Und wo das im Artikel erwählte Lob ehemaliger Kritiker sein soll, erschließt sich mir auch nicht.
 
@Karl Popper: Microsoft hat so oft gelogen und scheße gebaut, ich glaub denen halt einfach nicht mehr. Und damit hat Open Source praktisch gewonnen. Pech gehabt.
 
@Karl Popper: Microsft ist kein Wohlfahrtsverein, da müssen monatlich Gehälter gezahlt werden und die Aktionäre wollen auch verdienen.
 
@Karl Popper: Die Aussage das MS nur VS Code bezogenem Code zu OSS beiträgt, kann ich so nicht unterschreiben. Allein die ganze .net platform die als Open Source entwickelt und vertrieben wird ist schon beachtlich. Runtime, Compiler, BCL als Basis und ein Großteil des Application-Stacks (aspnet, netcore, ef,..) sind Open Source. Mit der Verabschiedung der eigenen Web-Engines in Edge, wird auch mehr in Chromium investiert. Auch einzelne Windows Apps sind schon Open Source (Calculator, Terminal). Und das sind nur die offensichtlichen Projekte von ihnen selbst. Ich denke auch sonst tragen die Entwickler von MS zu vielen Projekten bei die sie für ihre Azure Cloud benötigen (bspw. Docker und Kubernetes). Zu sagen das ohne VS Code von MS-OSS nur Luft übrig bleibt ist so nicht richtig.
 
@Danielku15: Exakt. Mittlerweile ist MS einer der größten Contributoren zu Git, hat Dinge wie das Git Virtual File System open source gestellt und arbeitet an Unmengen von OSS-Projekten mit. Natürlich machen sie das in den Bereichen, in denen sie auch OSS nutzen und tragen nicht zu irgendwelchen Projekten bei, nur weil sie es können. So funktioniert OSS nun mal in 99% der Fälle.
 
"Nicht mehr der "Antichrist"..."

Na.....ja, offensichtlich braucht es die Religiöse Anspielung bei Microsoft.
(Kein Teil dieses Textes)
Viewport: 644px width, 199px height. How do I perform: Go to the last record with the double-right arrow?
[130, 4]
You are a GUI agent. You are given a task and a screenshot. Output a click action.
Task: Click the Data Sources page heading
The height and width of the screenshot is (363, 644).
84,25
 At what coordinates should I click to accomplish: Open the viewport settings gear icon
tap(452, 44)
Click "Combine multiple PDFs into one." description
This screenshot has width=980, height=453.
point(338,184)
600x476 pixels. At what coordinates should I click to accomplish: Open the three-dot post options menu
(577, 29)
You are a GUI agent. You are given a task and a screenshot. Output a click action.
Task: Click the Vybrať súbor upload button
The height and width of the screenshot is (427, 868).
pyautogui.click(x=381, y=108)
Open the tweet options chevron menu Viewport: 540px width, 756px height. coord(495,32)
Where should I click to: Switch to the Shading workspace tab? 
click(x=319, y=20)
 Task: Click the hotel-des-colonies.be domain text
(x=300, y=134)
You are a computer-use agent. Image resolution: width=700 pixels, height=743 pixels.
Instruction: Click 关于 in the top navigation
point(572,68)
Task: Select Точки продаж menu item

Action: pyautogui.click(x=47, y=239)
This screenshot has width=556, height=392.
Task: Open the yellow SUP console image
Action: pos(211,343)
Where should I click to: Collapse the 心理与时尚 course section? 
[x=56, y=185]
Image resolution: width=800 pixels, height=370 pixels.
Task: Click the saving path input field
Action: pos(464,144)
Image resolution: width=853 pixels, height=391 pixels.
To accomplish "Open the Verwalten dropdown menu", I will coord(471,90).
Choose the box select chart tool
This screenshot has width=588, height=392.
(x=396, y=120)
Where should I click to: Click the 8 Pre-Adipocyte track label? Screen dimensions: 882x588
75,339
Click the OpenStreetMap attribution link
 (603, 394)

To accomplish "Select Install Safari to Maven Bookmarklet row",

Für mich macht es keinen Unterschied, ob Microsoft Linux disst oder wie jetzt assimiliert.
Ist das Positiv für Linux (?), wer weiß, in ein paar Jahren bin ich da wahrscheinlich klüger.
Als Pessimist kann ich leider nicht umhin anzumerken, dass die Kirche zu Microsoft schon so viele gute Ideen aufgesogen hat, die das anschließende Fegefeuer nicht überstanden haben.
 
Erwähnenswert sind auch Microsofts beitritt zur "Jakarta EE Working Group" und zur "Eclipse Foundation".

Edit: Welche Auswirkungen mag das langfristig auf C# und Visual Studio haben?
 
@chris6883: Gar keine, weil es bei beidem lediglich um bessere Azure-Integration geht. Sie wollen, dass man mit allem was irgendwie zur Entwicklung zur Verfügung steht, direkt Azure einbinden und nutzen kann.